2017 yılının güz döneminde Eğitim Araştırma Hastanesinin Onkoloji bölümünde intörn stajyerlik yapıyordum… Hayatımda ilk kez onkoloji hastalarını ve yakınlarını gözlemleme fırsatım oldu. Uzaktan bakan kişiye onkoloji bölümü soğuk, acılı ve ağrılı hastaların olduğu korkulu bir yerdi…
Stajyer olarak başlamadan önce bende aynı düşünürdüm hatta bilmezdim onkolojinin ne olduğunu. Hemşirelik mesleğinin duygusal yanını bu bölümde tanıdım. Hiç unutmam o zamanlarımı.. Staj danışmanıma ağlayarak benim bölümümü değiştirin, burası çok zor, burada hastalarımızın durumu kötü, ben burada yapamıyorum diye haykırışlarımı… Çünkü gerçekten bir onkoloji hastasına bakım vermek, onunla iletişim kurmak bin bir türlü uğraş gerektiriyor. Her hastanın keder süreçleri birbirlerinden farklı tıpkı tanıları gibi…
Staj bitiminde kendime bir söz vermiştim. Mezun olup işe başladığımda “Asla Onkoloji Hemşiresi olmayacağım!” Öyle mi oldu peki? 2018 yılının Ağustos ayında iş görüşmesi için geldim ve beni Kemoterapi Bölümüne almak istediklerini söylediler. O an nutkum tutuldu. Soğuk kanlılığımı korumak zorundaydım.
Bölümde işe başladım. O kadar tedirgin girdim ki ben kesin 2 hafta sonra bölüm değiştireceğim kanaatindeydim. Hasta odalarına giriyorum, gözlem yapıyorum, hasta ve yakınlarıyla konuşuyorum ama zorlanıyorum tabii ki. 2 hafta geçti, 2 ay geçti, 3.ayın ortalarında ilk hastamı aldım.
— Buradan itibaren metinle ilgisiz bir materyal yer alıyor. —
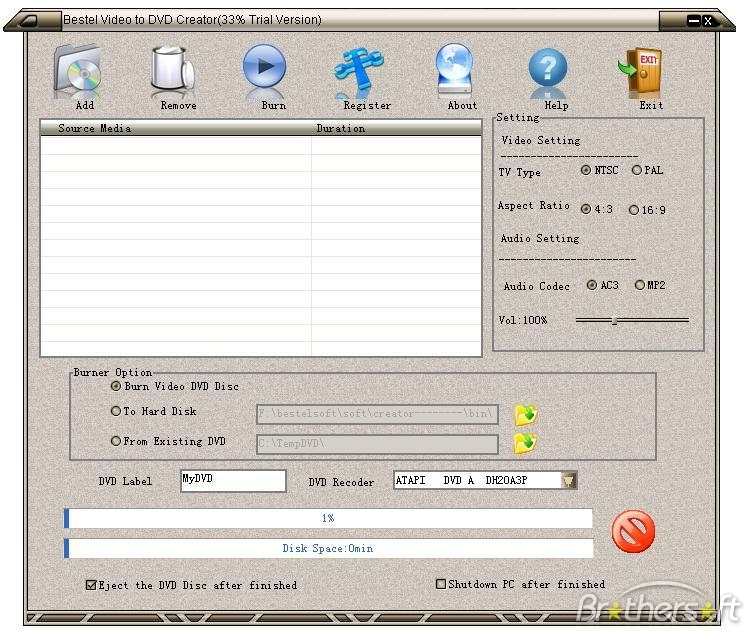Open Help via the question mark icon
The height and width of the screenshot is (640, 745).
(x=548, y=68)
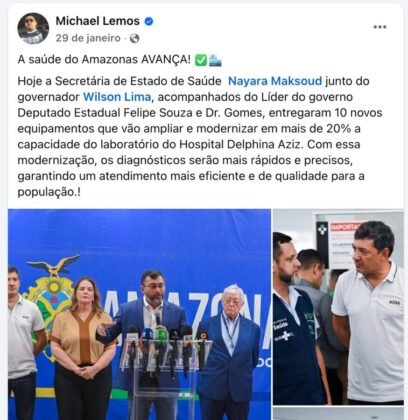Image resolution: width=408 pixels, height=420 pixels.
Task: Click the ship emoji after AVANÇA
Action: (215, 60)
Artık birebir hasta bakıyordum. Hastam 30-35 yaşlarında kolon kanseri ve metastazları olan kadın bir hastaydı. 10 yaşında bir erkek çocuğu vardı. Eşinden boşanmıştı. Annesi ve çocuğu ile birlikte yaşıyordu. Hastamız bölümün eski bir hastasıydı. Beni ilk gördüğünde önce tedirgin olmuştu daha sonrasında kendimi tanıttım ve tedavisine başladım. Hastanın her odasına gittiğimde konuşmak için adım attım. Hasta bana alıştı bundan sonraki tedavilerinde ona benim bakmamı istedi. Öyle de oldu. Hasta bir süre sonra kontrol Pet-Ct çekildi, sonucu istediğimiz gibi gelmedi. Başka tedavi protokolüne geçildi. Ben hastayı rahatlatmak için elimden gelen her şeyi yaptım. Hasta artık sonucun kötü geldiğine odaklanmadan pozitif bir şekilde tedavilerine geliyordu. Bir gün bana hediye alıp geldi. Bana iyi dileklerini, beni çok sevdiğini, memnuniyetini belirtti. Bölümden ayrılırken “bugün kendimi kötü hissediyorum, oğlum beni rüyasında görmüş ve sana bir şey olursa ben ne yapacağım anne? Dedi. Sahi bana bir şey olursa oğluma ne olacak? Buraya gelip tedavi almamın asıl sebebi oğlum… Seni çok seviyorum, hayatta hep iyi kişilerle karşılaş canım” dedi ve gitti. Bir kaç hafta geçti, hastam tedavilerine gelmedi. Çok merak ediyordum onu. En sonunda öğrendim ki hastam vefat etmişti. Kaybetmiştik onu…
İlk hastam, ilk kez benimle bağ kuran hastam ve onkolojide duygusal olarak çalışamama rağmen devam edip kaybettiğim hastam… Bir süre kendime gelemedim, sürekli ağlıyordum. Hastamı, geçirdiğimiz zamanları, çocuğunu düşünüyordum. En sonunda kendime bu bölümde devam etmem gerektiği sözünü verdim o günden sonra işime ve bölüme daha çok sarılarak devam ettim. Kendime inandım, hastalara pozitif enerjim ve güler yüzümle tedavilerini uyguladım.
Onkoloji bölümü gerçekten ayrıcalıklı bir bölüm. Uzaktan göründüğü gibi değil. Bir söz vardır asla unutmam ve kendime sürekli tekrar ederim; “Yaşamın kıymetini onkoloji servislerine gelince daha iyi anlıyor insan.”